REQUIRED TASK 1:
Retype the stretch of the post on D-Bus and netlink from "Why? We have, for" through "applies to dbus.", keeping every character unchanged.
REQUIRED TASK 2:
In one to three sentences, explain why the author of the post on D-Bus and netlink thinks D-Bus can be wrapped on top of netlink.

[Ksummit-2008-discuss] proposal for discussion..

Evgeniy Polyakov johnpol at 2ka.mipt.ru
Mon Aug 25 14:33:27 PDT 2008


Hi Marcel.

On Mon, Aug 25, 2008 at 11:15:30PM +0200, Marcel Holtmann (holtmann at linux.intel.com) wrote:
> >You will have to put new socket(AF_DBUS) call instead of AF_UNIX into
> >any binding (or appropriate underlying library), so you can just  
> >replace
> >it with netlink.
> 
> true, but then I have to pass the D-Bus message and convert it to a  
> netlink message. I really don't wanna do this, but I open for  

No, I do not think its that bad. The simplest way is just to wrap dbus
messages into netlink ones and put couple of handler to trim/add
netlink headers before the dbus ones. Further extension can also be
done, and this may require complex changes in the dbus message format.

> suggestions here. However wrapping the D-Bus wire format into another  
> protocols wire format seems wrong to me.

Why? We have, for example, wireless configuration protocol, which is
wrapped on top of netlink. It is also quite separate subsystem which
could also be implemented as own socket family. But why is it needed? It
can be perfectly wrapped without need to reinvent lots of low level
socket machinery. Wireless configuration is of course simpler and
smaller than dbus, but I belive such approach also applies to dbus.

PROVIDED INFORMATION:

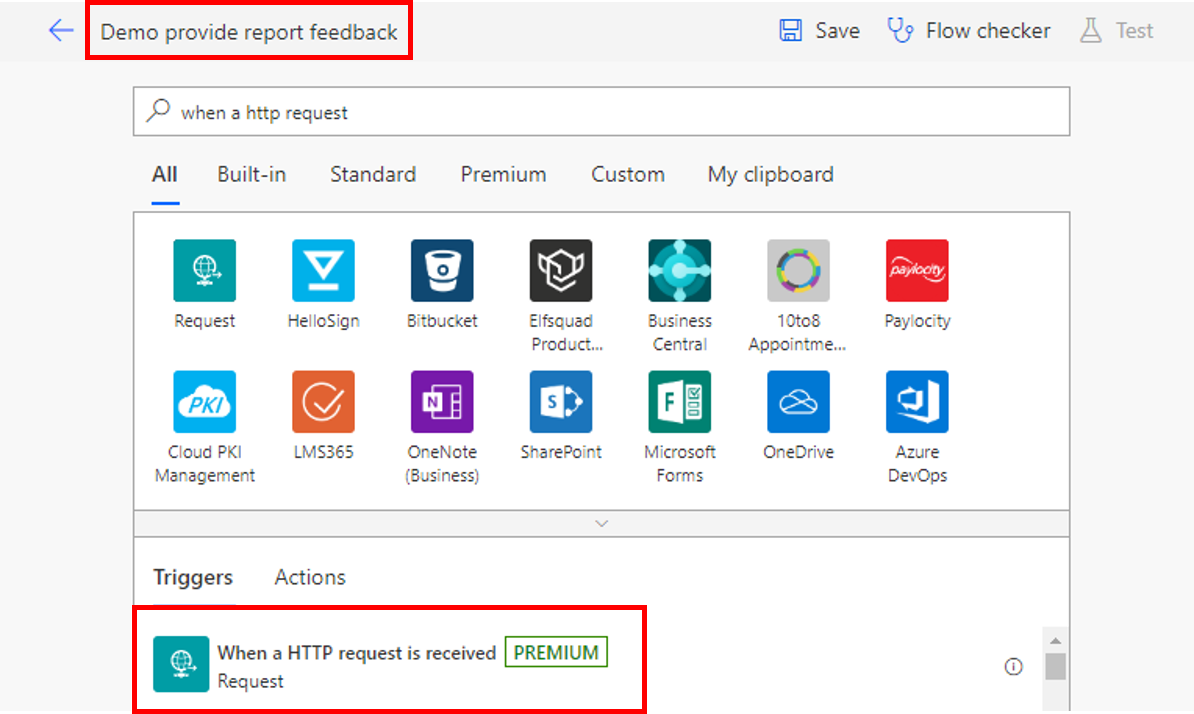This screenshot has width=1194, height=714.
Task: Open the Premium connectors tab
Action: pyautogui.click(x=503, y=174)
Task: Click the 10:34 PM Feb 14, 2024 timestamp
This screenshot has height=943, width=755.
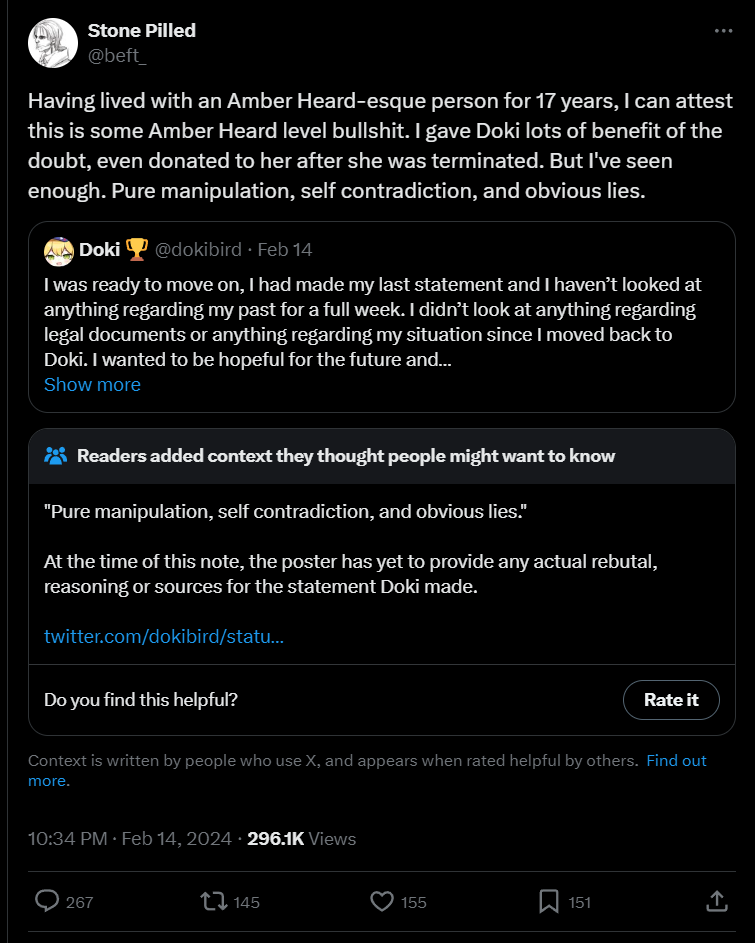Action: [x=129, y=838]
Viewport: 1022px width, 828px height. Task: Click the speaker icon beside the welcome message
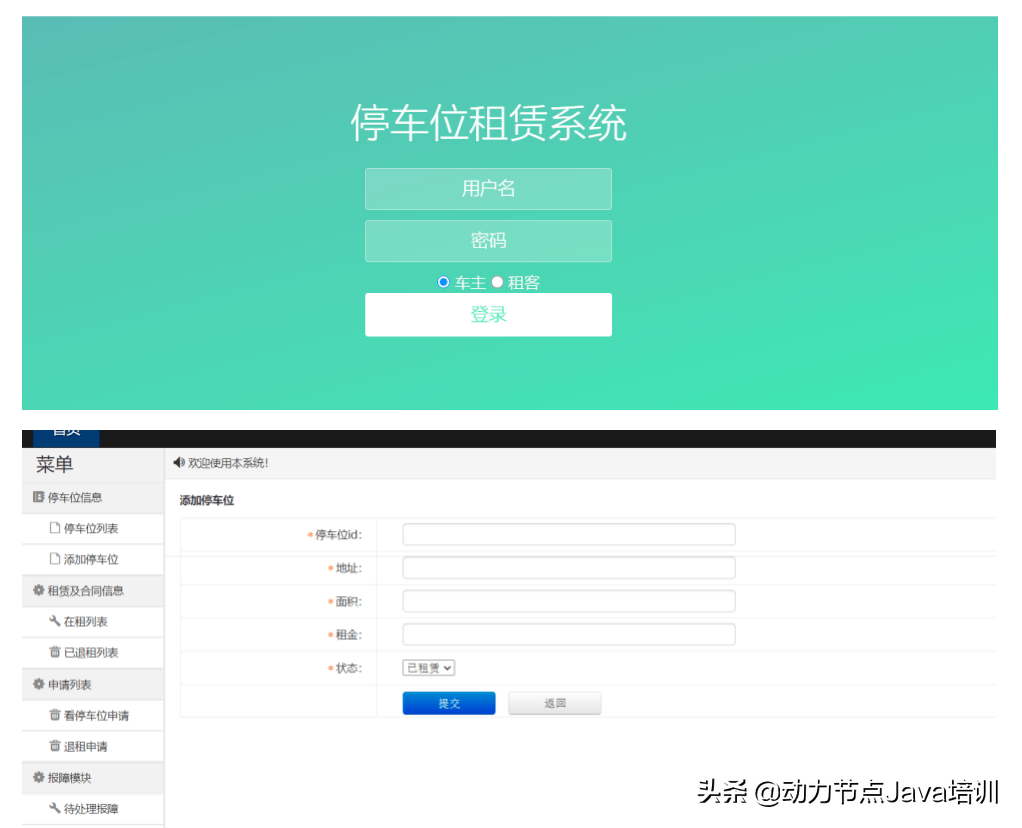tap(179, 461)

RESULT 1:
Why? We have, for example, wireless configuration protocol, which is
wrapped on top of netlink. It is also quite separate subsystem which
could also be implemented as own socket family. But why is it needed? It
can be perfectly wrapped without need to reinvent lots of low level
socket machinery. Wireless configuration is of course simpler and
smaller than dbus, but I belive such approach also applies to dbus.

RESULT 2:
The author points to the wireless configuration protocol, which is wrapped on top of netlink even though it is a fairly separate subsystem that could have had its own socket family. Wrapping it works without reinventing a lot of low-level socket machinery. The author believes the same approach applies to D-Bus, although wireless configuration is simpler and smaller.